Even if your employer provides sick pay, it is unlikely to last for longer than twelve months. For most people, employer and State benefits are simply not enough to keep them financially afloat when illness or accident strikes. What happens when your employer benefits cease? How would you cope on State benefits? What would happen to your future plans?
If that’s not bad enough … what if you are self- employed? … No State benefits for you for a long time!
So for most people, ongoing income protection is essential. As Independent Financial Advisors we can help you find the plan that best meets your needs, and fits in with your overall protection strategy.
How does it work?
In a nutshell ...
- You can insure up to 70% of your earnings because the benefit is tax-free
- You work out how long you could manage before the cover pays out – this is called the deferred period and a longer deferred period means a lower premium
- You set an end date for the plan – this is usually your retirement age
- There are more features available according to the insurer providing the cover. These are just examples of the many benefits that are available.
- You may have access to an advice line where you can speak to a doctor
-
- Some insurers will actively help you to get back to work
- You may be able to have your benefit indexed so it keeps pace with inflation
- You may actually be able to limit the time that the benefit pays out for (typically two years). This is a lower cost option to make the policy more affordable, and you can usually transfer to the full policy when you can afford it.
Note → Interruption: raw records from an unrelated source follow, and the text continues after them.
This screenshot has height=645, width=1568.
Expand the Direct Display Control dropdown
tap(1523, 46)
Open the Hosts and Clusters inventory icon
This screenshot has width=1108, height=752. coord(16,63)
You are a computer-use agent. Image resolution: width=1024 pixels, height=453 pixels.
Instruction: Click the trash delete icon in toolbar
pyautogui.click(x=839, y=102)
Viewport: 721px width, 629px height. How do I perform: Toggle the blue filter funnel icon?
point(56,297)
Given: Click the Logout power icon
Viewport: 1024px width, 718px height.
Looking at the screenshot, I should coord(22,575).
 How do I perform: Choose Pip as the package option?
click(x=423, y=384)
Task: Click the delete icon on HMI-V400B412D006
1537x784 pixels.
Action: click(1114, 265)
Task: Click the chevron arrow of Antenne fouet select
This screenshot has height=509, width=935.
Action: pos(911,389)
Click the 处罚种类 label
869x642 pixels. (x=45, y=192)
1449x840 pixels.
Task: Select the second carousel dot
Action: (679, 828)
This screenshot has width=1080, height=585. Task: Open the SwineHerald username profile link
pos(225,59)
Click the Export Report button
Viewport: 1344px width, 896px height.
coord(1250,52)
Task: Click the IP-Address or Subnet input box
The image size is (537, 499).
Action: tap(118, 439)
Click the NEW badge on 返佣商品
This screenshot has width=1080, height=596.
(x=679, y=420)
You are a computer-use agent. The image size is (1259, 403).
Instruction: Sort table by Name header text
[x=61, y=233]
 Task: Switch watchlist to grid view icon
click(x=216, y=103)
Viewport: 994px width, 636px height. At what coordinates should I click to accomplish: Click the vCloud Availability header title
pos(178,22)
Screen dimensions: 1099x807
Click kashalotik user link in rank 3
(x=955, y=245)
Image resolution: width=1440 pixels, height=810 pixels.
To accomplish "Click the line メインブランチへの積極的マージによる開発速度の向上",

- You may be able to take a career break and keep the policy going for a much reduced premium
- You may be able to take out some cover for a home-maker. This is usually called ‘house-person’s benefit’. This could be useful in case outside help is needed to be paid for because the person running the home becomes incapacitated.
- You may even be able to claim child-carer benefit if you have a child who is diagnosed with a specified condition. This would make it easier for you to take time off work to care for the sick child.